Rorty, Davidson, Wittgenstein, Nietzsche e PlatãoNietzsche disse que ler Platão é um tédio.[1] Para ele, Platão escrevia mal, mesclando estilos. Wittgenstein ironizou Platão: ao ler comentadores que escreveram que os filósofos atuais não estavam mais próximos da realidade do que Platão, perguntou como que Platão foi “tão esperto”.[2]

É claro que as duas implicâncias não foram dirigidas, do mesmo modo, propriamente contra Platão em um sentido idiossincrático.

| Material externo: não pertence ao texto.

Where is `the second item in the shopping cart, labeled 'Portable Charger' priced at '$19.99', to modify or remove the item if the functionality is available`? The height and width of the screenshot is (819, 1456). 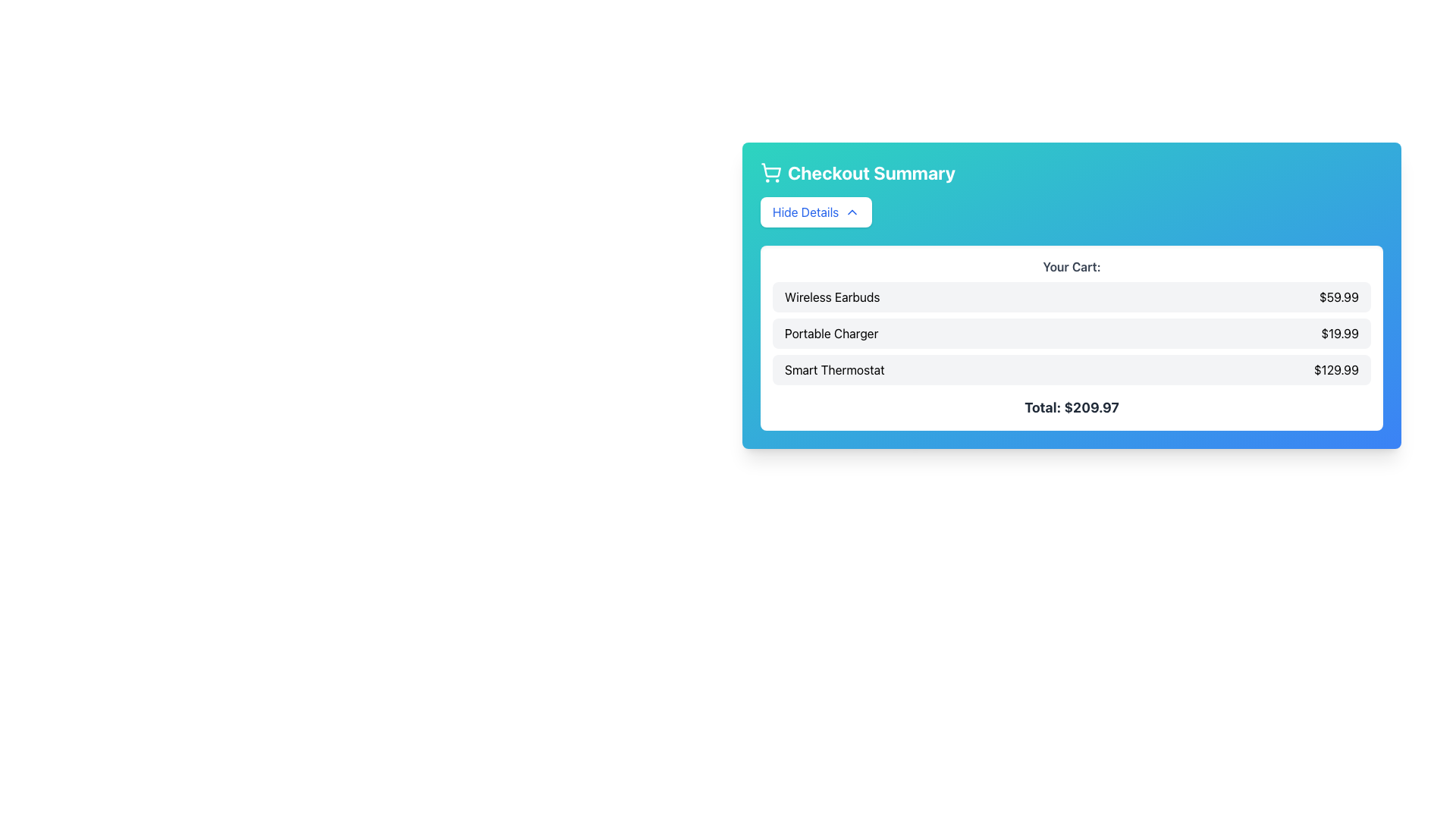 the second item in the shopping cart, labeled 'Portable Charger' priced at '$19.99', to modify or remove the item if the functionality is available is located at coordinates (1071, 332).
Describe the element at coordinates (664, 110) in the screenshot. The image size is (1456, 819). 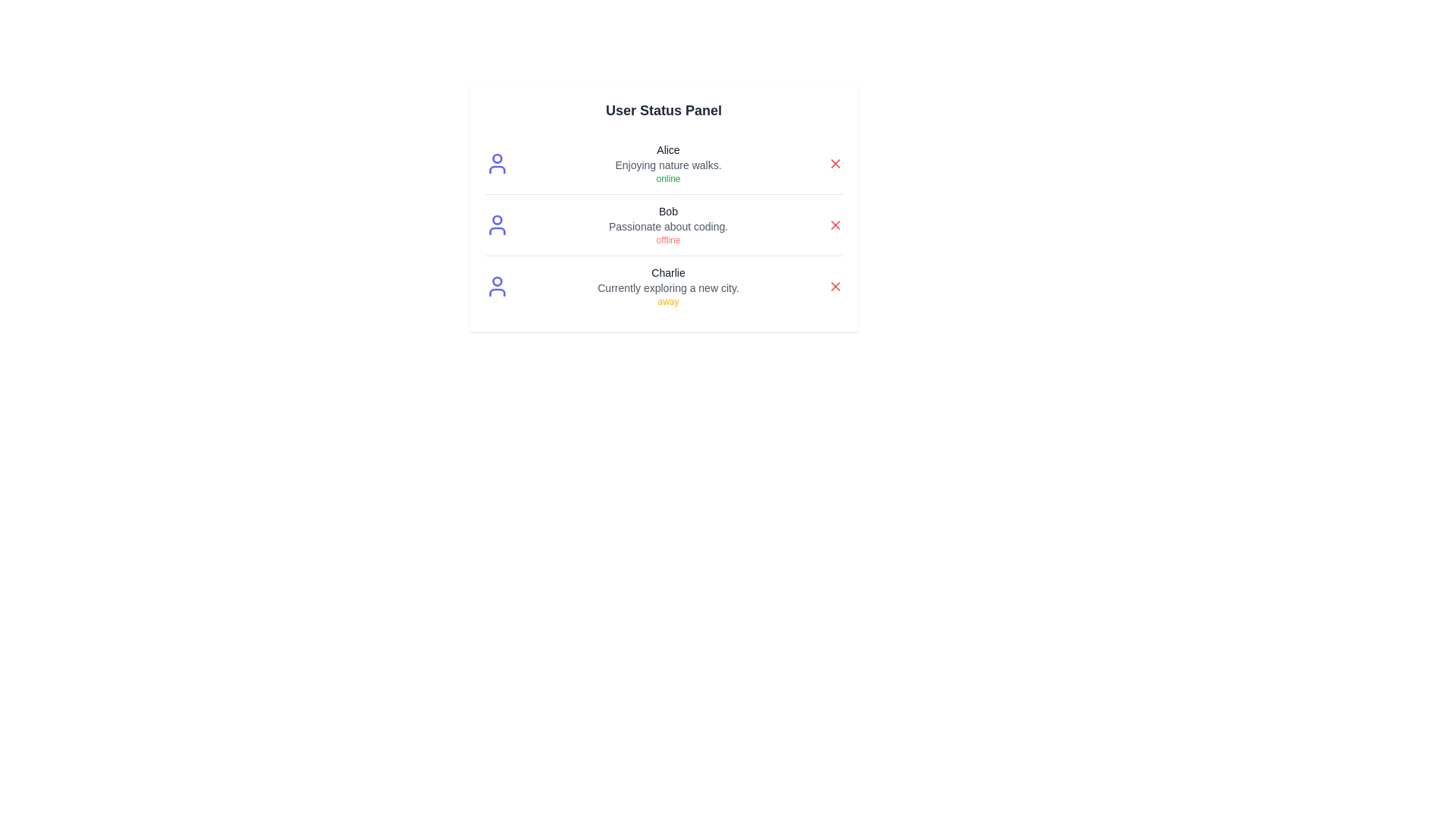
I see `the Text Label that serves as a header or title for the user status information panel, which is positioned at the top and horizontally centered above the list of statuses` at that location.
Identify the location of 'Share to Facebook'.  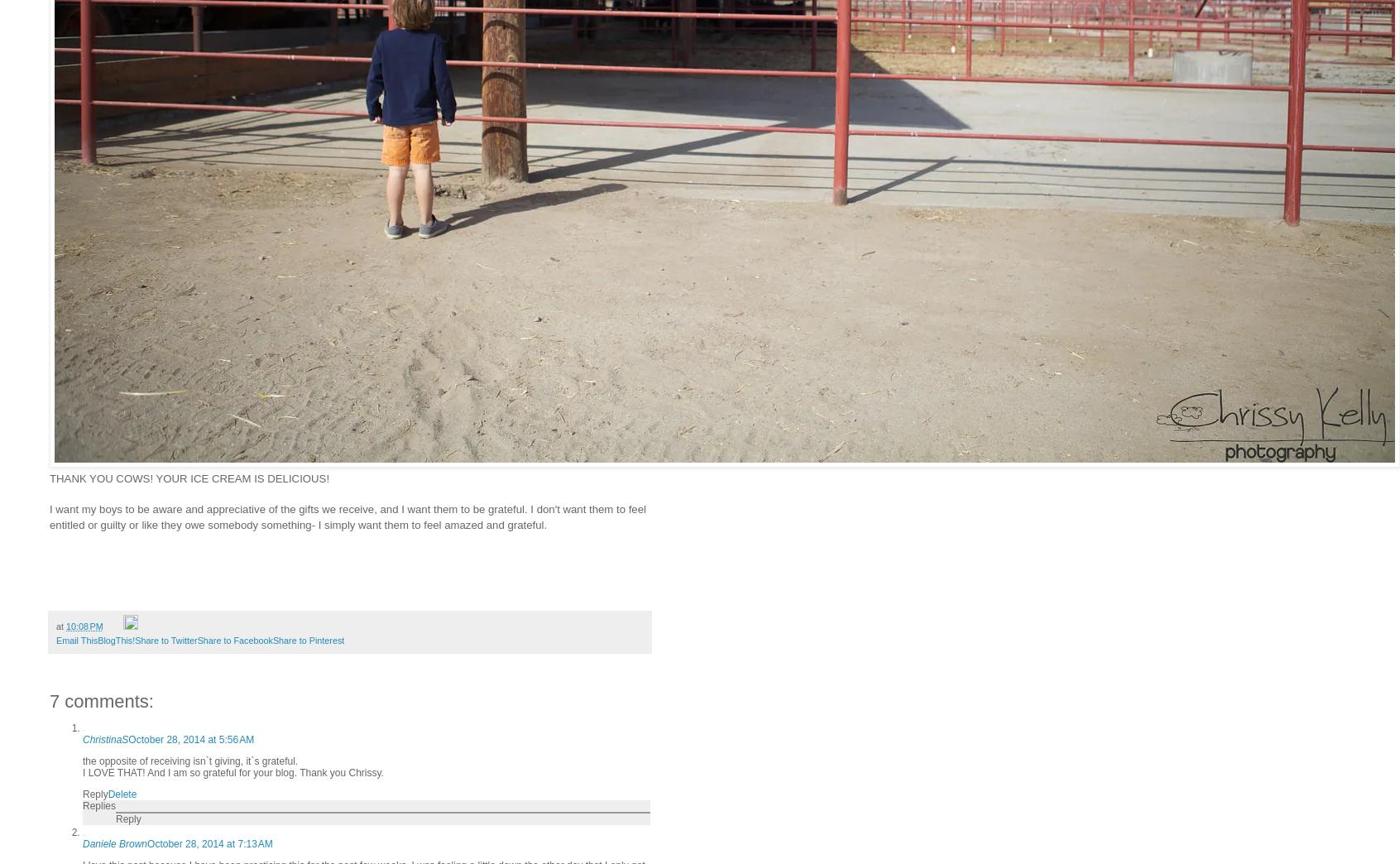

Nietzsche falou o que falou antes para diferenciar o modo como iria criticar Sócrates do que para realmente fustigar Platão. E Wittgenstein escreveu o que escreveu apenas para lembrar a questão do progresso em filosofia. Ou seja, acreditar que Platão e nós estamos na mesma situação quanto às investigações em filosofia não seria algo a respeito da inteligência de Platão ou de nossa mediocridade, e sim uma situação a ser creditada à nossa condição de pessoas sob os limites da linguagem que, enfim, não seria uma linguagem tão diferente da utilizada desde Platão.

Todavia, ainda que Nietzsche e Wittgenstein não estejam totalmente voltados para destilar veneno contra Platão, poderiam ter escolhido outro filósofo para falar o que falaram. Mas, de fato, escolheram Platão. E não creio que escolheram Platão pela mesma razão que hoje, não raro, citamos a observação de Whitehead, de que toda filosofia nada mais é que rodapé da obra de Platão. Não! Tanto no caso de Nietzsche quanto no caso de Wittgenstein, por razões diferentes, Platão parece que foi o escolhido para cair na berlinda por sua capacidade de ser o próprio emblema de um tipo de filosofia que, não raro, quer se passar como sendo a filosofia tout court.

Vamos esquecer por um minuto ou, melhor dizendo, por dois parágrafos, o contexto das objeções de Nietzsche e Wittgenstein. Tomemos as suas observações de modo quase desterritorializado. Podemos então notar que Nietzsche está contestando um lugar comum na história da filosofia: que Platão é encantador, literário, bom escritor. E o mesmo está fazendo Wittgenstein. É como se ele quisesse mostrar que seria um pouco ridículo conferir a Platão uma inteligência capaz de dar conta de vinte e cinco séculos de trabalho intelectual depois dele, ainda que isso possa, às vezes, ser realmente o que pensamos.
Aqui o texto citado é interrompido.